Post: # 167556Post MKG »

Can anyone tell me what is wrong with Google's stance on scanning and making available out of print books? They appear to have an arrangement which appears to be very similar to Public Lending Rights - yet they're being challenged. What on earth could be wrong with making available books which would otherwise not be available (except from libraries if they happen to have them)?

I've had this problem for a long time. Work on the book I've been writing for donkey's years now has been helped tremendously by a published translation of an early medieval document - the cartulary of the local monastery - the original of which is held by the British Library. The translation itself is out of print, took me two years to find, and it cost me a small fortune to get what I think may have been the last remaining copy mouldering on the shelves of a somewhat esoteric historical society. I've traced the route the original document took to end up with the BL, and there is no way that they could morally claim to be its owner (it was stolen in the eighteenth century and bequeathed to the Harleian collection by the thief). However, that means that I can't check the translation without either travelling to London armed with a reader's ticket or paying through the nose (and I mean REALLY through the nose) for reproduction pages. The cartulary originated in this village and stayed in this village after the Dissolution - it's part of this village's history. But if I want to show the residents of this village an important part of their history, I'm met with money-grabbing jobsworth attitudes.

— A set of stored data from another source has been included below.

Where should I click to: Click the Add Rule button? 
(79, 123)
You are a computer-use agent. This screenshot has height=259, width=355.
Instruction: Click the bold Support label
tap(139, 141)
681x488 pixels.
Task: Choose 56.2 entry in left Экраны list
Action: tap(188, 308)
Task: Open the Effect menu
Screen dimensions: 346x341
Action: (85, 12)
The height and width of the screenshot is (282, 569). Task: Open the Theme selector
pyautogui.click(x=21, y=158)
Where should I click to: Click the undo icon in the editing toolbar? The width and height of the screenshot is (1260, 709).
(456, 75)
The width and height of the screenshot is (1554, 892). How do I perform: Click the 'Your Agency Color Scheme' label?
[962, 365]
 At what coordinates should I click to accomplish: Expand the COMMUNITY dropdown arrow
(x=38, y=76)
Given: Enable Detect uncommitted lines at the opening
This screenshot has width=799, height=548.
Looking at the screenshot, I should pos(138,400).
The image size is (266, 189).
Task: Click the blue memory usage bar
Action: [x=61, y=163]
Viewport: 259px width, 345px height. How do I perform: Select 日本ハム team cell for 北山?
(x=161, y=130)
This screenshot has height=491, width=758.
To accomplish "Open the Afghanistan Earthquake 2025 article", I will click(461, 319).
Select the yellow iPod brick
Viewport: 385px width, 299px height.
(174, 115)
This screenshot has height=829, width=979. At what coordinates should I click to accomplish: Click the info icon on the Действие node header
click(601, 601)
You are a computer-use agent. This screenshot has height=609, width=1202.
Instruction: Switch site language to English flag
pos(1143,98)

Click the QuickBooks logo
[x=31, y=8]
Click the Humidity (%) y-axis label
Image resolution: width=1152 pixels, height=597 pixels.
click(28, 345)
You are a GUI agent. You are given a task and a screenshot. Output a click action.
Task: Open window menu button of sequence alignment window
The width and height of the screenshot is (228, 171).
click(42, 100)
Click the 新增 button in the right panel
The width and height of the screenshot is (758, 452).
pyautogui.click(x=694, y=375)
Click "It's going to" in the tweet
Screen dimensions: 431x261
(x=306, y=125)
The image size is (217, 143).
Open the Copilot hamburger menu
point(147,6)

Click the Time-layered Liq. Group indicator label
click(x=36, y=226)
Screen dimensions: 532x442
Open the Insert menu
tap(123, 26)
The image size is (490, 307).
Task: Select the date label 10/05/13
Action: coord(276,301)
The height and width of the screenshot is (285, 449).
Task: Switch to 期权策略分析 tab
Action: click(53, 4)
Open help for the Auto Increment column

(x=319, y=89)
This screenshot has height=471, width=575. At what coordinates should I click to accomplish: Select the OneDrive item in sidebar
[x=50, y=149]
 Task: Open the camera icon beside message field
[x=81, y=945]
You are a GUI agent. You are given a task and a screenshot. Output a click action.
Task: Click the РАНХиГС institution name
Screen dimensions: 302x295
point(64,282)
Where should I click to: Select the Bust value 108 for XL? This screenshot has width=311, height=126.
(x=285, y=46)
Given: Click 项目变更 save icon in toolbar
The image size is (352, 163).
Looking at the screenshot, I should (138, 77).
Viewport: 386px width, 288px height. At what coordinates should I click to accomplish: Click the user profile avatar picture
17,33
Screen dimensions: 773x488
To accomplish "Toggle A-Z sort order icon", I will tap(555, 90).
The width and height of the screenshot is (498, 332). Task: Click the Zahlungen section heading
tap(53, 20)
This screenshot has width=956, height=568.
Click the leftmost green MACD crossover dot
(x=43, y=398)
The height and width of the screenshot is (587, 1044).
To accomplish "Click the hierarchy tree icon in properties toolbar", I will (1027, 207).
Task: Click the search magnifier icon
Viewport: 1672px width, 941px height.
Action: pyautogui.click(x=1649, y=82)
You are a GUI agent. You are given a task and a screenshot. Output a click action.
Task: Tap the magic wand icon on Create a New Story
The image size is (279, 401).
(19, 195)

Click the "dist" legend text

OK - rant over. But as far as I'm concerned, the sooner this whole rigmarole is sorted the better. I'm all for protecting the copyright interests of a living author - but there it should end. As the author of my particular document was a fourteenth-century monk, I see no reason why the British Library should continue to profit.

Oh - the rant wasn't quite over :oops:

More power to Google Books!!!!!!!!!!!

Mike
The secret of life is to aim below the head (With thanks to MMM)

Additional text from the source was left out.